» **What you will do**:
1. In the ACE mentorship interview, over how many meetings do the students learn about the different phases of design?
2. Reproduce the stretch of the ACE mentorship interview from "Abby: These students" through "learning more real.".
3. Extend the ACE mentorship interview with the next part, beginning right after its final sentence.

Architect Cara Wessel and interior designer Abby Cridland share about their experience volunteering with the ACE Mentor Program. The firm annually sponsors and enables staff to participate in this architecture industry mentorship as part of our Hennebery Eddy Gives program.

Cara (standing left) explains architectural design concepts to students during a mentor session in the Hennebery Eddy office.

Describe how the ACE program works.

Cara: ACE is an after-school program for high school students interested in Architecture, Construction and Engineering. Students are placed on teams and collaborate on a building design project under the mentorship of industry professionals from each of the three disciplines. Over the course of 12 meetings, the students learn about different phases of design through presentations, hands-on activities, and construction site visits. The mentors guide the students to complete their design project and present it at the end-of-year program.

Abby: These students are from all over the Portland metro area and are grouped together to create their own project. I even had a student who traveled from Jefferson County — that’s almost a three-hour drive! Each ACE session is hosted at a mentor’s office. This gives students a sense of not only how we work but were we work, helping make what they are learning more real.

» **Provided records**:
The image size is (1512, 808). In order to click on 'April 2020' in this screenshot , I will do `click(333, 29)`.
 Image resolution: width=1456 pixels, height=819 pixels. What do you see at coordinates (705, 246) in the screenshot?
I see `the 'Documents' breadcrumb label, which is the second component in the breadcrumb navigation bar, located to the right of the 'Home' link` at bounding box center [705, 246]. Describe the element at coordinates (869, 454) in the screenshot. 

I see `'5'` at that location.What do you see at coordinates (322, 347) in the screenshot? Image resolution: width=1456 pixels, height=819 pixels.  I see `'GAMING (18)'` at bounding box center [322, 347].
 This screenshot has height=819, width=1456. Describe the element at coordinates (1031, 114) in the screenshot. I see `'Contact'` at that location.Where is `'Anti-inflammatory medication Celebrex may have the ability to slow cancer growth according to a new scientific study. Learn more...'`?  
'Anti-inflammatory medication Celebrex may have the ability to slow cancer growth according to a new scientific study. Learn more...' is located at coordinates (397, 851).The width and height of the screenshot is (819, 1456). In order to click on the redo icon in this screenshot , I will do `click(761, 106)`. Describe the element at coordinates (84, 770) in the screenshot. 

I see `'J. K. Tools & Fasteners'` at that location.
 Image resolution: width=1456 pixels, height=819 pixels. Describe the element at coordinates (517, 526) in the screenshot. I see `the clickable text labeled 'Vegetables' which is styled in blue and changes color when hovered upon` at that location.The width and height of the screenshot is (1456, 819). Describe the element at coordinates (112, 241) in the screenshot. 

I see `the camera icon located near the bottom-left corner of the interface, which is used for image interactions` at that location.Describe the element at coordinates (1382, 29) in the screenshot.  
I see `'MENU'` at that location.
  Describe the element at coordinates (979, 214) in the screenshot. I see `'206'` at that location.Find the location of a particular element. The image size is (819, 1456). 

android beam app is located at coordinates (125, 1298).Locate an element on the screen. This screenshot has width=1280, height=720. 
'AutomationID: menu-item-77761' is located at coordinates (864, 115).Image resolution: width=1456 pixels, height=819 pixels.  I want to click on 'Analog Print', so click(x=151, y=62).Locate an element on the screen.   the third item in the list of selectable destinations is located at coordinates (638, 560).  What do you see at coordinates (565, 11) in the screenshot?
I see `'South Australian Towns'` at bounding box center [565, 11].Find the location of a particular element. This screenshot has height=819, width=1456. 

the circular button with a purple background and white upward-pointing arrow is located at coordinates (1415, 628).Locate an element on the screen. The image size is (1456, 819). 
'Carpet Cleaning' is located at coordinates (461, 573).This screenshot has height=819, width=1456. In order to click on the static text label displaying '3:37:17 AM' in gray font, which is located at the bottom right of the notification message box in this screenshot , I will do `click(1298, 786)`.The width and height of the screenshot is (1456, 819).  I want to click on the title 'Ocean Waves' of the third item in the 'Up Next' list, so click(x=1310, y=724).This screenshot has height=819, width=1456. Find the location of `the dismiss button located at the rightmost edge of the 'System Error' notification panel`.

» **Responses**:
1. Over the course of 12 meetings.

2.
Abby: These students are from all over the Portland metro area and are grouped together to create their own project. I even had a student who traveled from Jefferson County — that’s almost a three-hour drive! Each ACE session is hosted at a mentor’s office. This gives students a sense of not only how we work but were we work, helping make what they are learning more real.

3.
What was your goal for the students in ACE?

Cara: I wanted to inspire the students and demonstrate the immense impact they can have on the built environment and the surrounding community.

Abby: My goal was to teach them about teamwork and communication: how it’s not up to a single person or discipline to make all of the decisions for a project, and all of the disciplines have to communicate for a project to be successful. I also wanted to teach the students there are multiple avenues in the ACE industry. I am the only interior designer in the ACE Mentor Program, so I show students how important it is to look at the interior of the building, the psychology of space, and different design principles to make building users comfortable.